Treatment options. Clinically, it may be impossible to differentiate hypertensive encephalopathy from eclampsia, and magnesium sulfate should be considered for seizure prophylaxis. The most frequently used antihypertensive medications for this syndrome are shown in TABLE 6. Nitroprusside lowers BP most predictably, but because of the associated risks of fetal cyanide toxicity, other medications may be more desirable first-line agents in the pregnant woman.
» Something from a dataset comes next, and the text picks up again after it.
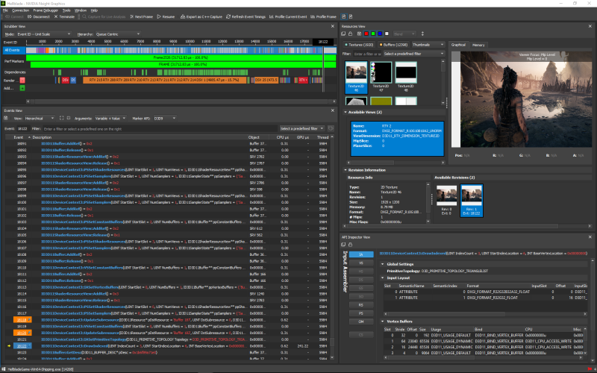The height and width of the screenshot is (373, 597).
Task: Toggle the blue channel in Resources View
Action: pos(381,34)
Importantly, because sudden drops in BP may impair cerebral perfusion, we recommend that the mean arterial pressure be lowered no more than 25% from baseline (TABLE 7). If pulmonary edema develops, oxygen and furosemide should be administered, and consultation with subspecialists considered. (We suggest such consultation for cases of renal dysfunction and cerebral complications, as well.) Because nitroprusside is both a vasodilator and a venodilator, it is an ideal agent in this situation.

TABLE 6

Medications for treating acute severe hypertension

DRUGDOSEONSET OF ACTIONDURATION OF ACTIONSIDE EFFECTS
Hydralazine5-10 mg IV every 20 min10-20 min3-6 hTachycardia
Headache
Flushing
Angina
Labetalol20-80 mg IV every 10 min5-10 min3-6 hScalp tingling
Vomiting
Heart block
Sodium nitroprusside*0.25-5 mcg/kg/minImmediate1-2 minNausea
Vomiting
Muscle twitching
Thiocyanate and cyanide intoxication
Nicardipine*5-15 mg/h IV5-10 min1-4 hTachycardia
Headache
Phlebitis
*Drugs to use in the presence of hypertensive encephalopathy.

TABLE 7

Principles of management for severe hypertension and encephalopathy

Acute severe hypertension
  • Control blood pressure to prevent hemorrhage, encephalopathy, and heart failure*
Hypertensive encephalopathy
  • Control blood pressure*
  • Control pulmonary edema
  • Prevent seizures
  • Use computed tomography to rule out hemorrhage and cerebral edema. If positive, obtain a neurology consult.
*Lower mean arterial pressure no more than 25% from baseline.

Postpartum management

Monitor BP for at least 48 hours. Women with high-risk chronic hypertension are more likely to suffer postpartum complications such as pulmonary edema, hypertensive encephalopathy, and renal failure than normotensive patients.8 This risk is even higher when these women also have target organ involvement, superimposed preeclampsia, abruptio placentae, morbid obesity, or longstanding hypertension.

In these patients, BP must be closely monitored and controlled for at least 48 hours after delivery. Intravenous labetalol or hydralazine can be administered for acute elevations of BP29; diuretics should also be used for women with circulatory congestion and pulmonary edema.30

Methyldopa remains the first-line agent for breastfeeding patients without compelling indications for another drug.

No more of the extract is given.